Assignment: Without the pictures, set down everything in the listing exactly.
-- Opening Marker --
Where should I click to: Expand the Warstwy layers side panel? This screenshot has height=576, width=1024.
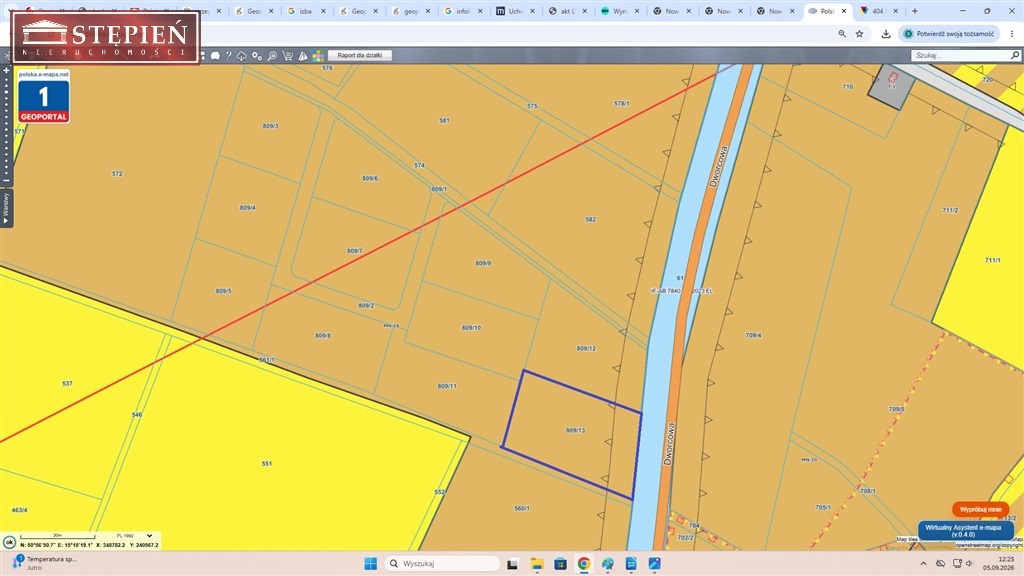6,208
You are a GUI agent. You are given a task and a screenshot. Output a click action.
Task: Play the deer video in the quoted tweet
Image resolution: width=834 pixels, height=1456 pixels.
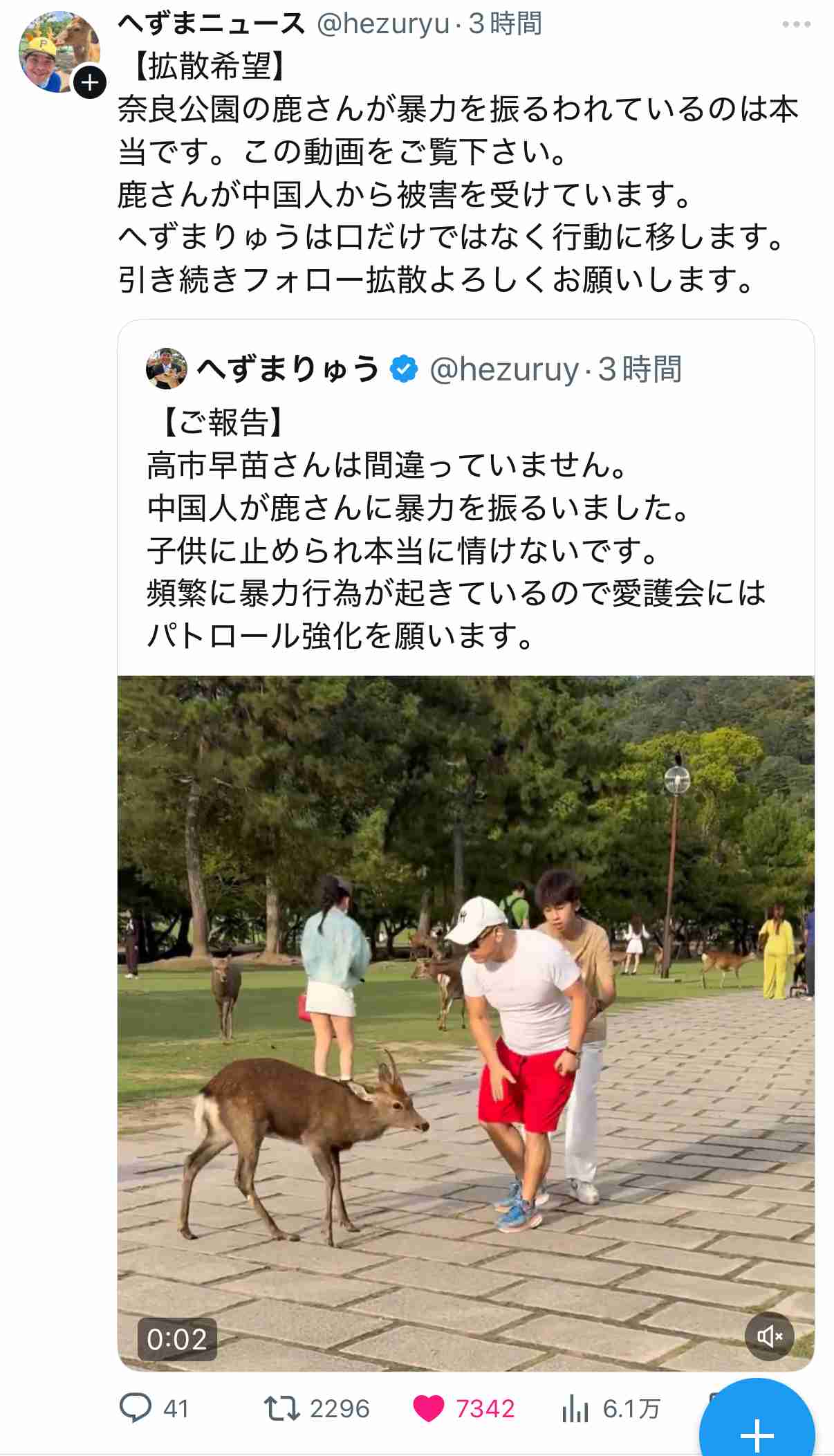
-- Closing Marker --
Response box:
Where should I click to: Expand the Warstwy layers side panel? This screenshot has height=576, width=1024.
6,208
You are a GUI agent. You are given a task and a screenshot. Output a click action.
Task: Play the deer video in the quoted tweet
Image resolution: width=834 pixels, height=1456 pixels.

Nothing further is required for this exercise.